Ahora bien, si tratáramos de resumir aquella interesante conversación transcribiríamos en una primera instancia tres datos y una cifra: 60 largometrajes se producen anualmente en aquellos lejanos países, mismos que se distribuyen en la Comunidad Europea, que se encarga de su venta y exhibición, a través del videocasete y la televisión. Pero abramos un segundo espacio para comentar que Menéndez trajo consigo de aquel viaje, no sólo mil fotografías en blanco y negro fruto de su trabajo como fijador de imágenes de la problemática social africana, sino también tres videos realizados por cineastas nativos: Fogata (20 minutos, color, VHS) transvase del cuento ``A Fogueira'' del narrador mozambicano Mia Couto, a cargo de Joao Ribeiro. A Guerra da Agua, sobre el conflicto devastador que sostienen diversos grupos tribales en las regiones desérticas de Mozambique para resguardar de manos enemigas las escasas fuentes de agua. Lucha que de pronto viene a interrumpirse por la torrencial presencia de las lluvias, pero que invariablemente recomienza durante la época de secas... y también disponible en todos los formatos del video El árbol de nuestros antepasados (50 minutos, 1994) de Licinio Azevedo.

Acerquémonos a las ancestrales preocupaciones que recreó en Fogata Joao Ribeiro, y que pueden sintetizarse así: ``dramatización de la muerte y sus agonizantes consecuencias en el misérrimo contexto de la sociedad campesina mozambicana, a través de la relación hombre/mujer y de otros acercamientos existenciales''. Si Fogata recoge las diversas maneras que utilizan los trabajadores del campo para encarar a la muerte y sus inesperadas consecuencias, pretendiendo una ``aparente resignación'', El árbol de nuestros antepasados, por el contrario, transvasa con coraje y decisión, la lucha por la supervivencia plena de innúmeras vicisitudes que sostuvieron durante los 15 años de guerra civil en Mozambique, un millón y medio de personas que emigraron para buscar refugio en países vecinos.
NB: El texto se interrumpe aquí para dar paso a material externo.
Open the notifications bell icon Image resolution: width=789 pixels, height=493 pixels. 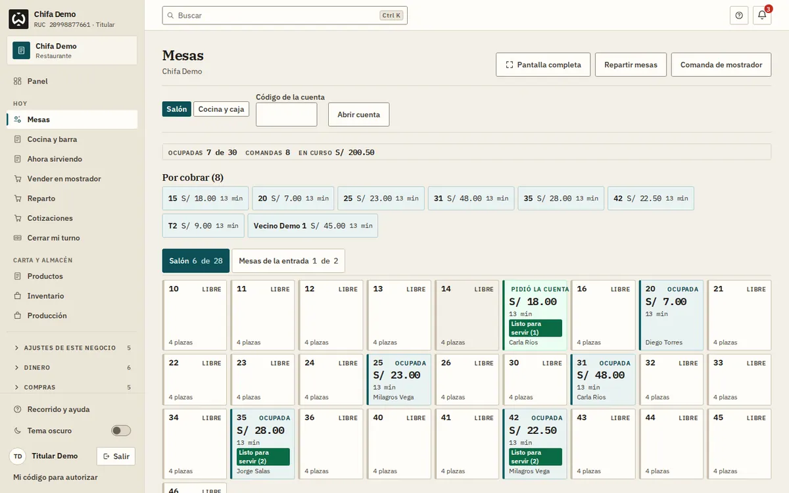(x=762, y=15)
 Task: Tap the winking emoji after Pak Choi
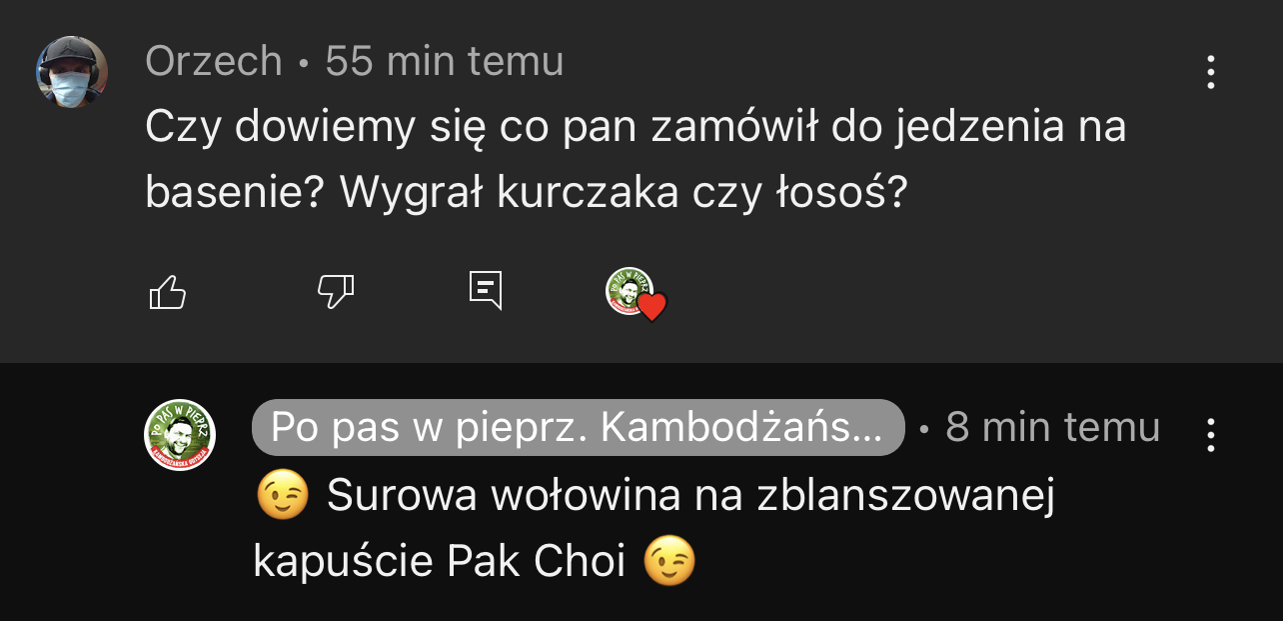[668, 561]
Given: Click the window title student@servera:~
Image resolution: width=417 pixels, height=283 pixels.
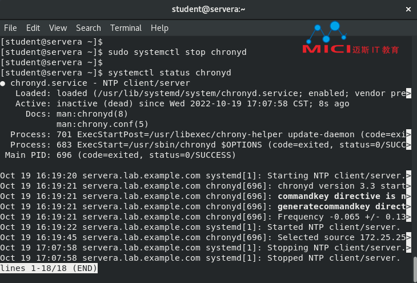Looking at the screenshot, I should pos(209,9).
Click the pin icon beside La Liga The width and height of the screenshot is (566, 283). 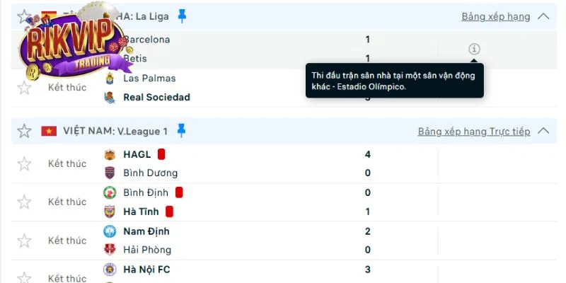pos(182,15)
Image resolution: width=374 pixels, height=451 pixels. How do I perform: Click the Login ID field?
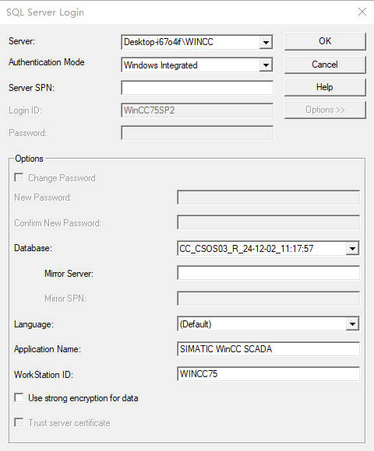[x=197, y=110]
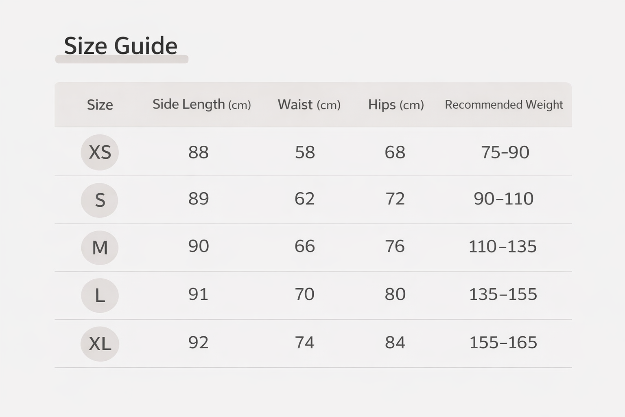Click the Waist (cm) column header
The width and height of the screenshot is (625, 417).
(x=309, y=105)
Fatigante periplo que concluye en el año 93, cuando finaliza la contienda y los extenuados refugiados inician el retorno a casa.

Precisamente El árbol... de Azevedo es el recuento documental del largo viaje que hace una familia --me refiero al grupo humano encabezado por Alexandre Ferrao--, para volver a su país --Chiuta, provincia de Tete al noroeste de Mozambique-- con la intención de reconciliarse con sus antepasados, al pie de un árbol ancestral. Recuento pleno de pericias que Azevedo reconstruye con aseo y puntualidad, pues cómo olvidar aquellos caminos llenos de desechos de guerra que la familia transitó a pie o en destartaladas carretas; o aquellas noches cuando se agrupaban alrededor de la hoguera que alumbraba su campamento para conversar acerca de nacimientos, y defunciones que acontecieron durante su exilio en Malawi. Así, y más allá del cine etnográfico que realizan los occidentales, Licinio Azevedo testimonió con veracidad un hecho conmovedor de la naciente Africa.